Description Marian Krcmarik 2018-05-16 19:42:35 UTC
Description of problem:
When controller-0 is reset, and when controller-1 is chosen for master,  IPAddr2 resource is moved to controller-1 (as there is a colocation constraint set). ovsdb-servers (in controller-1) which were earlier running as standby, report the status as active as soon the IPAddr2 is configured.  The ovsdb_server_promote function returns at L412 and we don't record the active master (by running $CRM_MASTER -N $host_name -v ${master_score}

And when notify is called with "post-promote" op, since we didn't record the master node, the line L150 (https://github.com/openvswitch/ovs/blob/master/ovn/utilities/ovndb-servers.ocf#L150) evaluates to false and we demote back. This results in a loop with pacemaker promoting controller-1 and controller-2 alternatively.

Version-Release number of selected component (if applicable):
openvswitch-ovn-common-2.9.0-20.el7fdp.x86_64

How reproducible:
Often

Steps to Reproduce:
1. Forcefully reset Master node of ovndb-servers resource on Openstack deployment with OVN deployed.

Actual results:
No other node (which are in standby mode) is successfully promoted to Master. It keeps failing and promoting/demoting in a loop.

Expected results:
One of the slave nodes should be promoted successfully to Master.

Additional info:
As result of the bug, many neutron related functionality does not work, which includes spawning new instances and many others

Comment 3 Numan Siddique 2018-05-17 09:16:22 UTC
Not sure if we want to make this as a blocker. Since the issue is seen only when the node is brought down ungracefully.

Comment 4 Numan Siddique 2018-05-17 10:05:04 UTC
Submitted the patch to fix the issue - https://patchwork.ozlabs.org/patch/915289/

Comment 5 Daniel Alvarez Sanchez 2018-05-21 15:01:16 UTC
Does this only happen when we forcibly reset the master node? If a failure would occur in ovsdb-server (or the container is stopped), the failover takes place smoothly? then we'd hit https://bugzilla.redhat.com/show_bug.cgi?id=1578312?

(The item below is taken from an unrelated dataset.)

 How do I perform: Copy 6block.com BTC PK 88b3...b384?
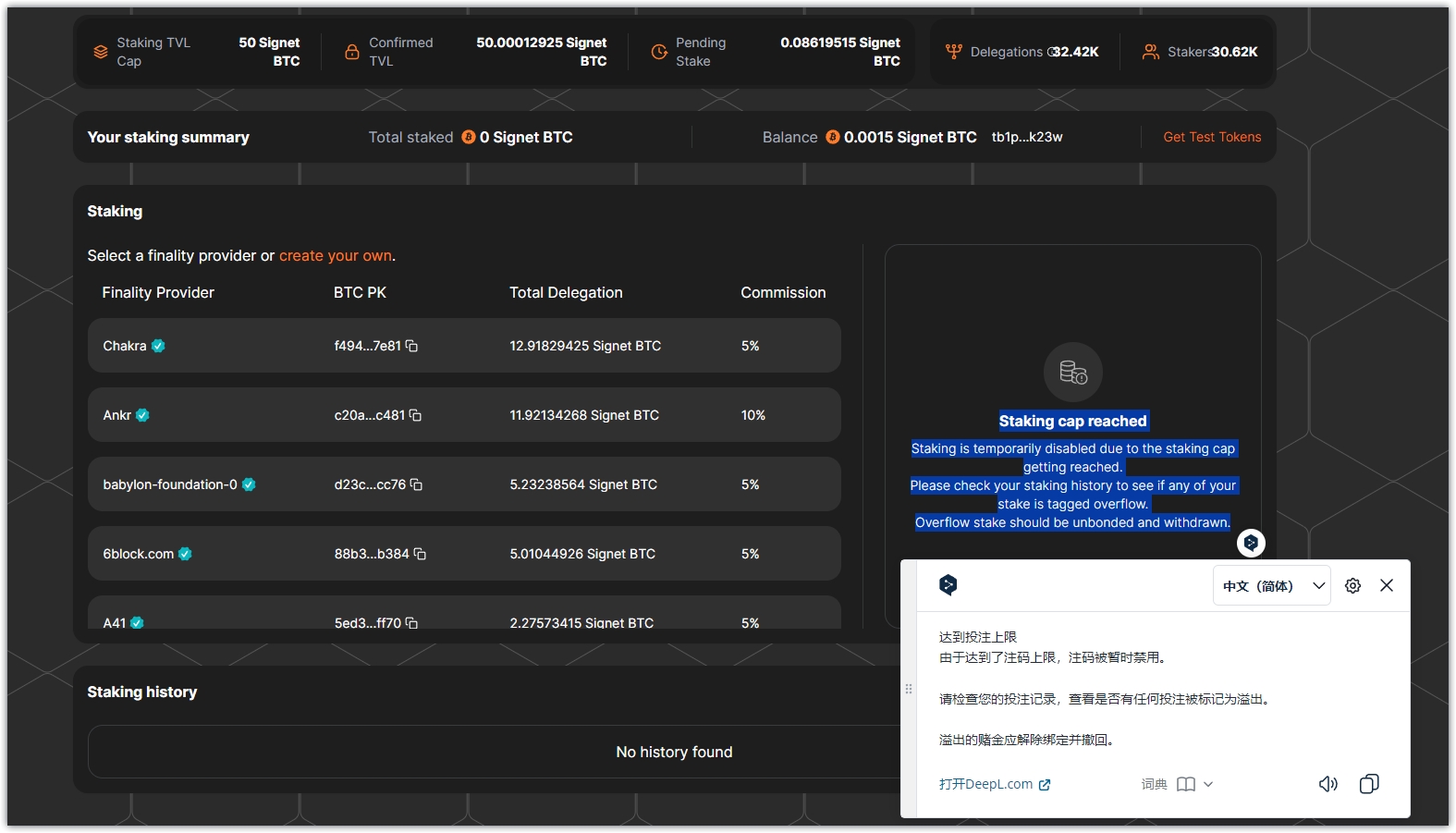tap(420, 554)
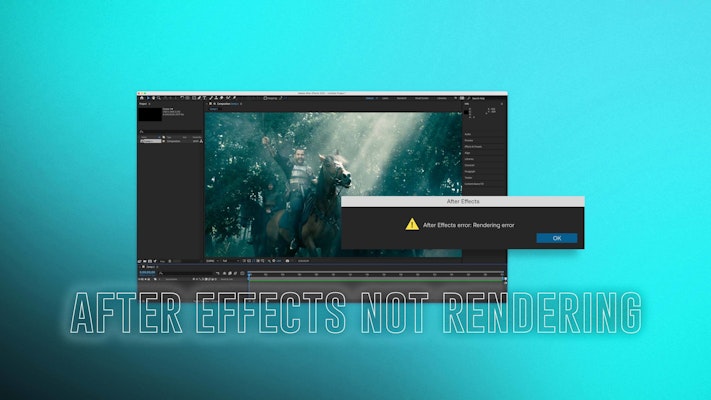Select the Selection arrow tool

[141, 98]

Comment 6 Numan Siddique 2018-05-28 06:21:57 UTC
The patch is merged in ovs master, branch 2.9 (and is part of 2.9.2 tag) - https://github.com/openvswitch/ovs/commit/c16e265713bef1c701bfce7608d68ab11695e286

Comment 7 Numan Siddique 2018-05-28 06:22:51 UTC
I am assigning the BZ to openvswitch componen

Comment 8 Marian Krcmarik 2018-05-28 09:59:30 UTC
(In reply to Daniel Alvarez Sanchez from comment #5)
> Does this only happen when we forcibly reset the master node? If a failure
That's correct, at least in my tests, but I believe I saw a mention from Numad that he reproduces with clean shutdown of ovsdb-server master through pacemaker.
> would occur in ovsdb-server (or the container is stopped), the failover
> takes place smoothly? then we'd hit
I do not think so, I believe If the container is stopped outside of pacemaker (i.e. using docker command) It may behave the same - means with the buggy behaviour.
> https://bugzilla.redhat.com/show_bug.cgi?id=1578312?
I managed to get to the point where the above bug could be hit because the bug of this bz report was not 100% reproducible.

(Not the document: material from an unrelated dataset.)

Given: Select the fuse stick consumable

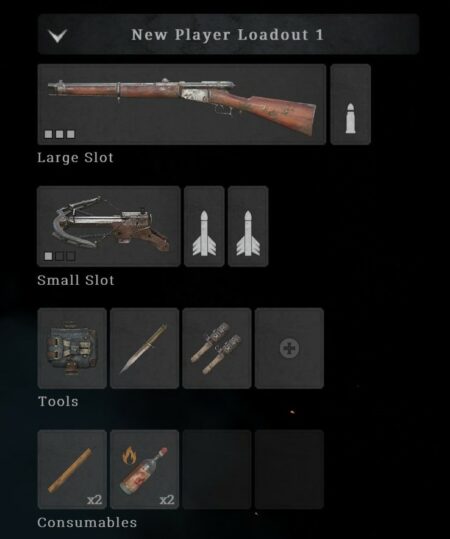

Comment 9 Timothy Redaelli 2018-05-28 10:23:08 UTC
Backported in the internal build: openvswitch-2.9.0-40.el7fdn
Brew: http://brewweb.engineering.redhat.com/brew/taskinfo?taskID=16484769

Please do not crosstag FDN builds.

Comment 13 Miguel Angel Ajo 2018-06-19 09:26:00 UTC
We need this along the next ztsream release of OSP13, will we pick this from upstream, or is it already backported downstream? Can we set the "Fixed in version" and status to MODIFIED?

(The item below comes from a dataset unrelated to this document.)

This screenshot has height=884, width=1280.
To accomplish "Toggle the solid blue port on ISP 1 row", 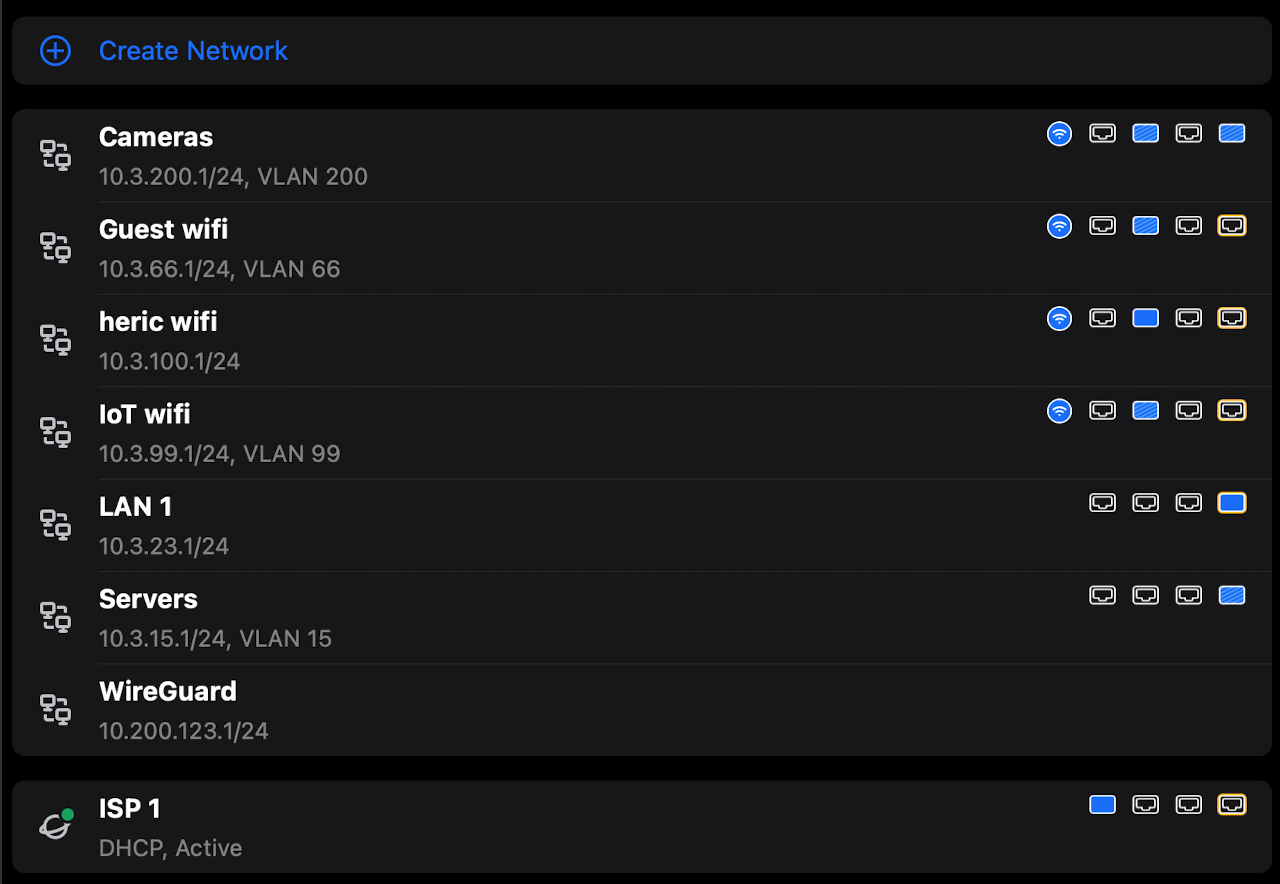I will click(1102, 804).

Comment 14 Timothy Redaelli 2018-06-19 12:10:15 UTC
Hi,
it was fixed in openvswitch-2.9.0-40.el7fdn and FDP 18.06 is aligned to openvswitch-2.9.0-47.el7fdp, so it'll include the fix

Comment 15 Assaf Muller 2018-07-09 13:35:51 UTC
We'll want to bump OVS (+OVN) for z2.

Comment 25 Eran Kuris 2018-12-11 12:59:46 UTC
I reproduce the issue so I have to re-open it:
  pcsd: active/enabled
[root@controller-1 ~]# pcs status 
Cluster name: tripleo_cluster
Stack: corosync
Current DC: controller-2 (version 1.1.19-8.el7_6.1-c3c624ea3d) - partition with quorum
Last updated: Tue Dec 11 12:55:36 2018
Last change: Mon Dec 10 13:56:29 2018 by root via cibadmin on controller-0

15 nodes configured
46 resources configured

Online: [ controller-0 controller-1 controller-2 ]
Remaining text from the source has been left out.